PCTC consulted with scientists to understand how the USGS reached its conclusions. It also sponsored research focused on sealant in the environment. Both the reviews of USGS papers and results of sponsored research led to many questions that could not be understood without further information from the USGS. And the USGS continued its program of advocacy research (advocacy research is “carried out with the intention of providing evidence and arguments that can be used to support a particular cause or position”) and continued to publish papers, which raised even more questions. To gain a deeper understanding of USGS’s conclusion, PCTC filed the FOIA request seeking data and other information related to three of the USGS studies. The USGS delivered thousands of pages of documents to PCTC, the bulk of which were raw laboratory data – useful, but not the data we’d requested. To obtain the data from the first study – the one conducted on parking lots in Austin, Texas - PCTC appealed in 2013 to the ethics committee of the American Chemistry Society (ACS) which had published the first sealant paper. This appeal was successful and ACS produced the data requested for the first study, but did nothing about data from the USGS modeling study or the paper on household dust. The data PCTC obtained for the first study revealed that the USGS had selectively included and excluded data – that’s a polite way of saying “manipulated data” – to implicate runoff from sealed parking lots in environmental contamination. An email PCTC found among the data USGS produced in its FOIA responses confirmed that the USGS data manipulation seemed to be intentional, not accidental.

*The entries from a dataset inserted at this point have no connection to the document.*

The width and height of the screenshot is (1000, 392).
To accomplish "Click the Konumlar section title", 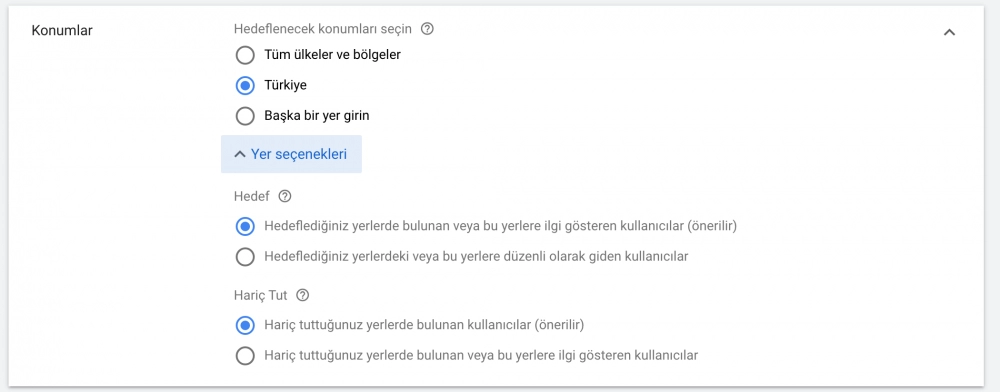I will click(62, 30).
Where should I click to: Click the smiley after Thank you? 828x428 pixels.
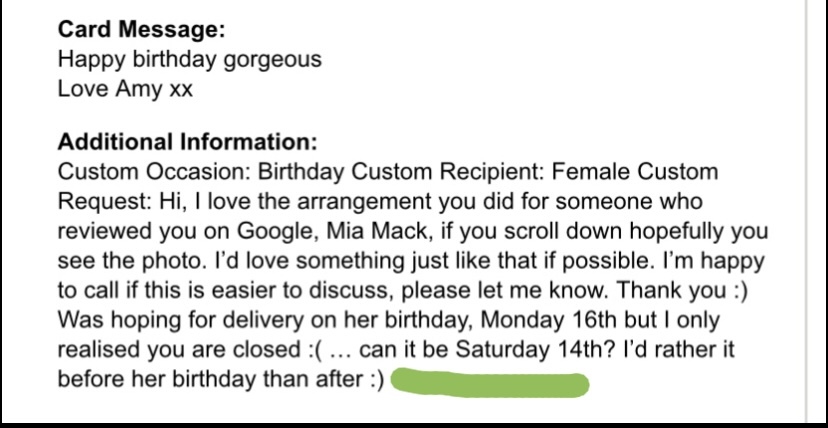pos(740,291)
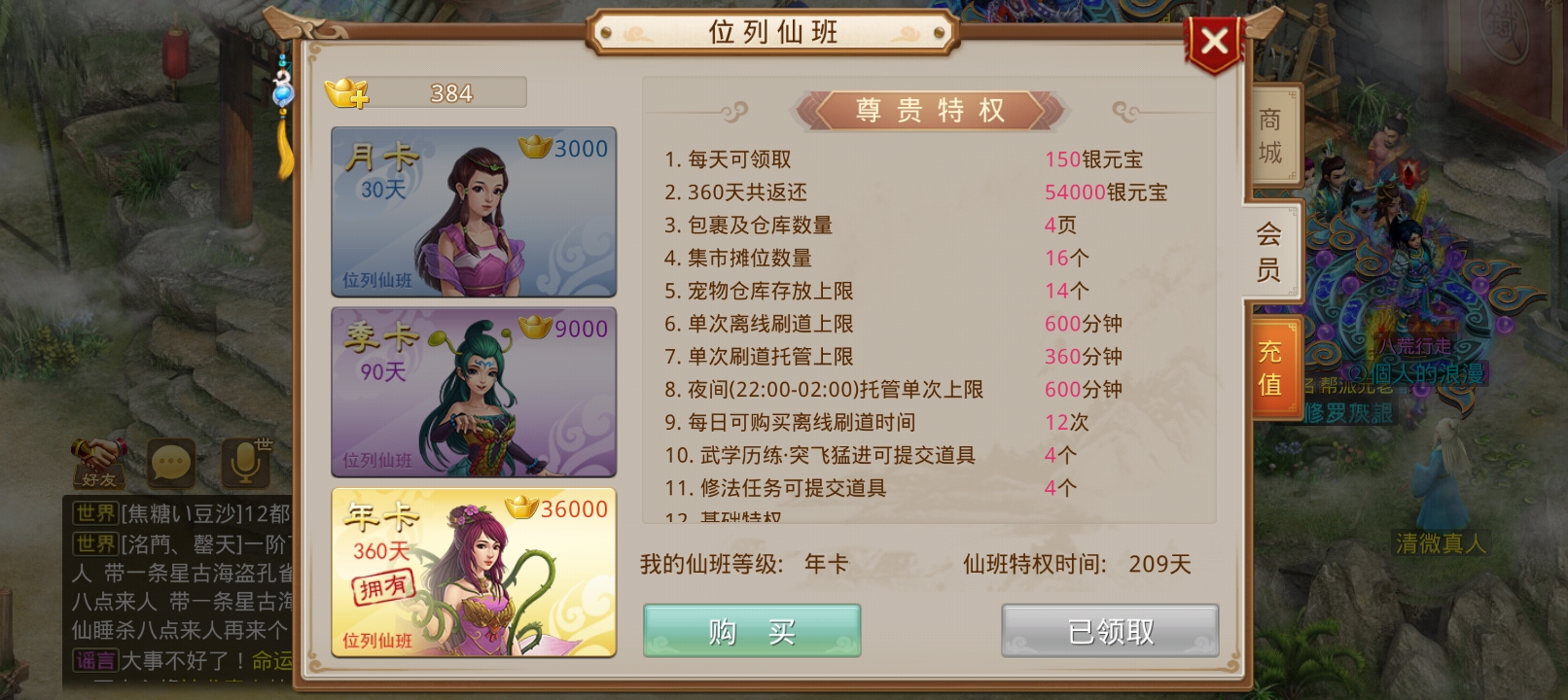Click the 3000 ingot price on 月卡
The width and height of the screenshot is (1568, 700).
pos(565,149)
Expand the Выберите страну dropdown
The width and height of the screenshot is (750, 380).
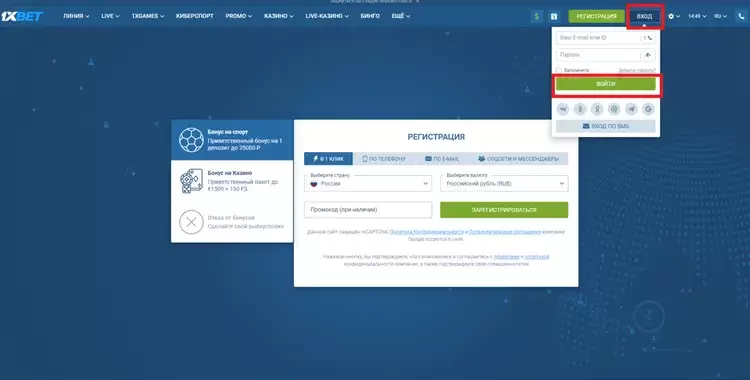(x=368, y=183)
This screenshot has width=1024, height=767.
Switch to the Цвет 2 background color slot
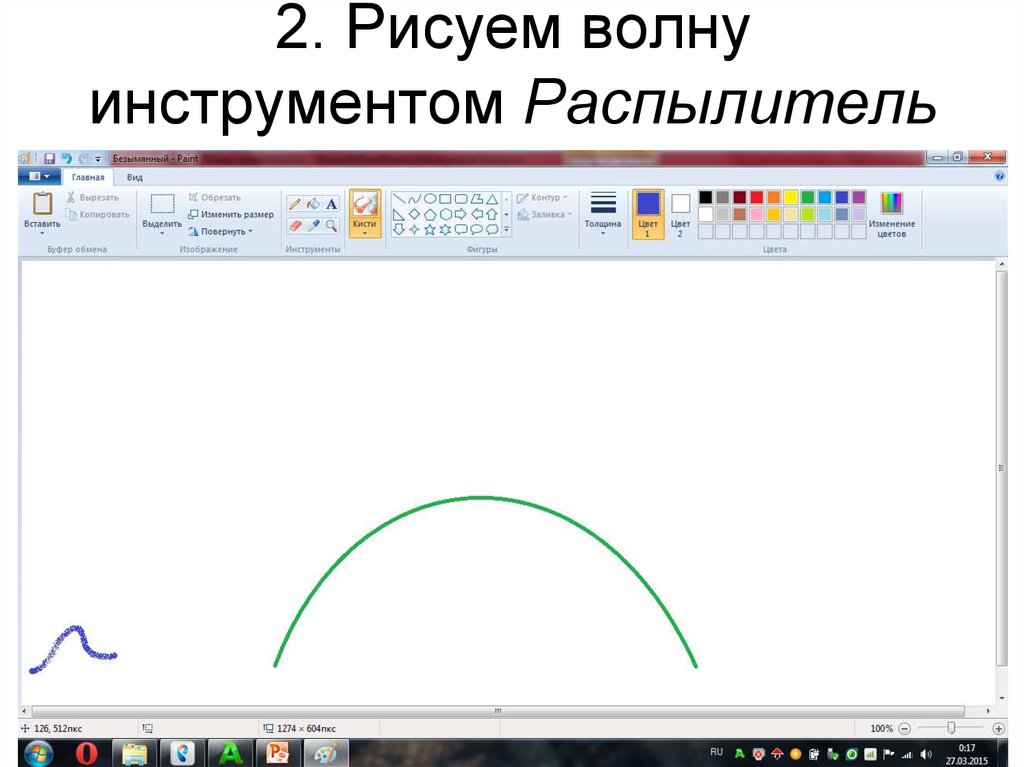coord(680,212)
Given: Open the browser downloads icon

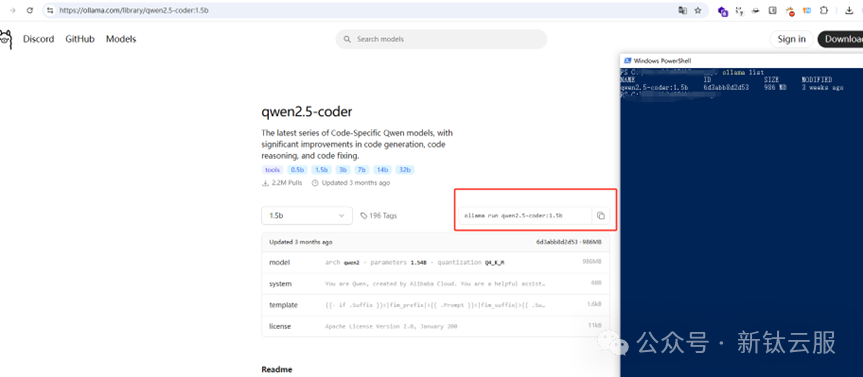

The law makes it extremely difficult if not impossible to hold government employees or government agencies accountable. PCTC’s experience with attempting to obtain data from USGS for the purpose of testing the conclusions USGS reached in its published – something that is routine in the academic and private sectors (provide your data so others may test your hypotheses). PCTC has followed available programs and legal processes for correcting government-generated misinformation and the scientific record with mixed success. But here we are at the end of 2020 appealing the USGS decision to withhold scientific data formally requested by PCTC in 2011. Meanwhile, the USGS studies at issue continue to serve as the primary justification local governments have pointed at to ban or restrict the use of coal tar-based sealants while PCTC’s studies challenging these conclusions are rejected out of hand simply because they are “sponsored by industry.”  After all, “if you can’t trust government scientists, who can you trust” is the often repeated refrain PCTC has heard from local governments justifying their decision to ban or restrict the use of coal tar-based sealants.

 The US Court of Appeals is said to reach decisions more quickly than lower courts have done – it took the District Court judge three years to reach her decision. Lawyers have told PCTC that our persistence is quixotic but, based on insightful questions asked by the judges during oral arguments, we are hopeful.